> **EXCERPTED PASSAGE**:
────────────────────────────────────────

At least, that was the theory until a scientist in Texas found a way to test cremated remains and, in so doing, made forensic history.
San Angelo, Texas, known for its oil, cotton fields, and extremely hot weather.
It's a great country.
There's a lot of rural area to it.
Of course, the biggest problem they have out there is you don't get a whole lot of rain.
Olgie and Lita Nobles ran the town's air conditioning business, and they had no shortage of customers.
Perhaps it was the strain of both living and working together, but the two didn't always see eye to eye.
It was that kind of different relationship where there was love involved, but you couldn't tell it from the outside.
Mr.
Nobles had a real drinking problem, and they argued like cats and dogs.
At the age of 70, Olgi died after a lengthy illness.
Shortly after the funeral, his wife Lita checked herself into a hospital.
She hadn't been feeling well for weeks.
I just sick, just vomiting all the time.
Just deathly sick at my stomach, and I just get weaker and weaker.
Lita blamed the stress of her husband's death for her illness, but doctors found nothing wrong and released her.
Within days, the nausea and vomiting returned, and Lita developed another symptom, numbness in her fingers and toes.
I woke up one night and I was so sick, and I got up, tried to get in the chair.
And of course, my legs didn't hold me and I just went down the floor.
Literally went to the hospital once again.
This time, doctors performed a whole battery of tests and found the problem.
Lita had been poisoned.
The level of arsenic in her system was three times higher than a lethal dose.
It made you wonder who in the world it could be.
that was doing it.
Arsenic is a tasteless, odorless element used in rat poison.
Lita could think of only one person who could have done this.
Her husband Olgi.
Was it possible that Olgi poisoned his wife before he died?
I really didn't think the man had the nerve to do a thing like that.
To find out, scientists looked for evidence in her hair.
It turns out that hair and in some case toenails or fingernails are good indicators of body loads of certain elements.
In particular in the case of arsenic, it's often used as hair where it's concentrated in the hair.
Since hair grows approximately one half inch per month and Lita's hair was three inches long, this gave scientists a six-month timeline to see when Lita was poisoned.
Each half inch piece of hair was tested with neutron activation analysis.
Neutron activation has some advantages, and one is that it is considered to be non-destructive.
That is, solid samples can be irradiated directly without having to dissolve the sample in any way.
The results were surprising.
Lita ingested a massive dose of arsenic in the month before OG died, but she ingested a second large dose in the month after his death.
They were able to conclude that she had had a large dose of arsenic in the timeframe since her husband had been dead and he couldn't have possibly administered it.
Now investigators questioned whether Olgi too had been poisoned.
Tests on Lita Noble's hair indicated she ingested large doses of arsenic in the month before and month after her husband's death.
At one time, arsenic was an ingredient in rat poison, but it's no longer used for that purpose.
Investigators looked in and around the noble's home for clues.
We took samples of the water, we took samples from their septic tank system, and we tested all the different things in the house to be sure that we could positively prove that they didn't get the poisoning from something that was in the house accidentally.
We did find arsenic in one item was an acid.
The actual concentration in there was a sub-lethal, but it certainly would be toxic.
With Lita's permission, investigators exhumed her husband's body five months after he died.

────────────────────────────────────────

> **EXTRACTED INFORMATION**:
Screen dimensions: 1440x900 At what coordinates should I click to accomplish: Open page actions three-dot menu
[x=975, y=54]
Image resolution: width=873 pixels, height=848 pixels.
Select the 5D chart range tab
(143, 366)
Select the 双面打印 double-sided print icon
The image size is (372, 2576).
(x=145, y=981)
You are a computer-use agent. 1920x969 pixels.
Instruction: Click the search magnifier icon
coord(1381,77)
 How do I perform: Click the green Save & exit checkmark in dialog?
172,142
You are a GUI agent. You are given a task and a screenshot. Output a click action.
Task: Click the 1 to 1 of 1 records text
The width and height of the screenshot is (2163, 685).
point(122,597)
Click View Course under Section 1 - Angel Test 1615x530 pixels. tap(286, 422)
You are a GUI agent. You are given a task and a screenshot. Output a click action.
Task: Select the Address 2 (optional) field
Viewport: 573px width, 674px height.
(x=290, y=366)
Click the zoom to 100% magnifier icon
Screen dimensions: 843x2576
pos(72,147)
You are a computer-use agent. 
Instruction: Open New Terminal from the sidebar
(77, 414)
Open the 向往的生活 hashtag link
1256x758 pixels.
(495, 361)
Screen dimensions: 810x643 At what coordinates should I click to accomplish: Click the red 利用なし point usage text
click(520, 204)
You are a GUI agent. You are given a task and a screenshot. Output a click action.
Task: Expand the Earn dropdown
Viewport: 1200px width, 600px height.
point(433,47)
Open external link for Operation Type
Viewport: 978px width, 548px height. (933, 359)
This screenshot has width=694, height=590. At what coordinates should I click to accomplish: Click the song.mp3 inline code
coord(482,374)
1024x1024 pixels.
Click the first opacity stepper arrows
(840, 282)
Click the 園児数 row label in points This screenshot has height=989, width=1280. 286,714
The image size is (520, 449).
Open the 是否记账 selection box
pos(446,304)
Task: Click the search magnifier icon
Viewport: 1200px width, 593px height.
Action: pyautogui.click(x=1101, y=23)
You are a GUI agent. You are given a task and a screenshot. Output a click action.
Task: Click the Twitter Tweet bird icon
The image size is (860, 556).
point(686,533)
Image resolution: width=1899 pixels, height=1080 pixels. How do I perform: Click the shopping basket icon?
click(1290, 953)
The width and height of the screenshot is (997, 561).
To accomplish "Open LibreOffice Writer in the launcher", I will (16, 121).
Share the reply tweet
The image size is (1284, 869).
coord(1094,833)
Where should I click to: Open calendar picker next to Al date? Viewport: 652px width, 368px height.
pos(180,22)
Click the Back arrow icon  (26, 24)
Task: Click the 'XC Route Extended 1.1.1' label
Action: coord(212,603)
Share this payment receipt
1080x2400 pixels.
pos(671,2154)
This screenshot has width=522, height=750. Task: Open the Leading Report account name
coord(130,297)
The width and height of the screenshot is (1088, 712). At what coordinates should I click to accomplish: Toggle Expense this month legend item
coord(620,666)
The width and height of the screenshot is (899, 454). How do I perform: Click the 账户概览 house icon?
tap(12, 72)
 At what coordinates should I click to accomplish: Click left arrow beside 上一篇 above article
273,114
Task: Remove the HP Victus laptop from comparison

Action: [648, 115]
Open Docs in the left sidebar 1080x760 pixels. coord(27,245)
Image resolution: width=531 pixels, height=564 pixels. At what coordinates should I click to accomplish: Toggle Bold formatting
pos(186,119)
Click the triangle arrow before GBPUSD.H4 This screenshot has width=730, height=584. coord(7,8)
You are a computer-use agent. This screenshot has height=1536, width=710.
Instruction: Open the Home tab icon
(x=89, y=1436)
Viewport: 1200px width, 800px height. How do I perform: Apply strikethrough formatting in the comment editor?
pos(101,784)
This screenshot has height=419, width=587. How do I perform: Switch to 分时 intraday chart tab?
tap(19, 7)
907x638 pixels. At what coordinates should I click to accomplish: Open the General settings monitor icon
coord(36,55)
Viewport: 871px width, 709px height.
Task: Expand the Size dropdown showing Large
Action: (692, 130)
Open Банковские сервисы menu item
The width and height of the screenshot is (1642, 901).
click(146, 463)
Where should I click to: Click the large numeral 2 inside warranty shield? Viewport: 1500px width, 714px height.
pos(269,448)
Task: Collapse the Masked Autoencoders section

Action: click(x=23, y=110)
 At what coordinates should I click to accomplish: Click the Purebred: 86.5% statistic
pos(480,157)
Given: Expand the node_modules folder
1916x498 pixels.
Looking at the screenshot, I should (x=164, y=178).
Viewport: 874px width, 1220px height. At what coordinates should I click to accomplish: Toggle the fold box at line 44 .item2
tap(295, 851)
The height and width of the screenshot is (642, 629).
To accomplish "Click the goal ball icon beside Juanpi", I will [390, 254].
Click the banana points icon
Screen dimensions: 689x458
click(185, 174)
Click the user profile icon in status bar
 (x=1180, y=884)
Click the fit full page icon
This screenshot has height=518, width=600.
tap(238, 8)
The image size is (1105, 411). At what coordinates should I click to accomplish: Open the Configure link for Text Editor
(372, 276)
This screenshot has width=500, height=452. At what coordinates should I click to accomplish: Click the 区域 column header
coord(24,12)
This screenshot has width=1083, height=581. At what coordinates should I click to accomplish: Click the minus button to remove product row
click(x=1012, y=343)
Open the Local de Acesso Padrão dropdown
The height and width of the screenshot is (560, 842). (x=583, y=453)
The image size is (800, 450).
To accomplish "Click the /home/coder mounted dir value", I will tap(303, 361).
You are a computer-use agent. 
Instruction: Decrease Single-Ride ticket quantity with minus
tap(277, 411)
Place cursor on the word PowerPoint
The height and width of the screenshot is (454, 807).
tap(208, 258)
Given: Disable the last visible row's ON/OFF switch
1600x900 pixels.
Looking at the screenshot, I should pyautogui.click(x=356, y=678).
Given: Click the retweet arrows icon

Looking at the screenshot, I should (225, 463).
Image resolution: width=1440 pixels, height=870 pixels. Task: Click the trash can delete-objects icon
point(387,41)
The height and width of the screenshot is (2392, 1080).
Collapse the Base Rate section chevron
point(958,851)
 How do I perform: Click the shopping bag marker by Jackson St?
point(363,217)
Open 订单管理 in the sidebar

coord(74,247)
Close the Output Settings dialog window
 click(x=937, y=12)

────────────────────────────────────────

In the passage about the San Angelo poisoning case, how did the arsenic level in Lita's system compare with a lethal dose?

It was three times higher than a lethal dose.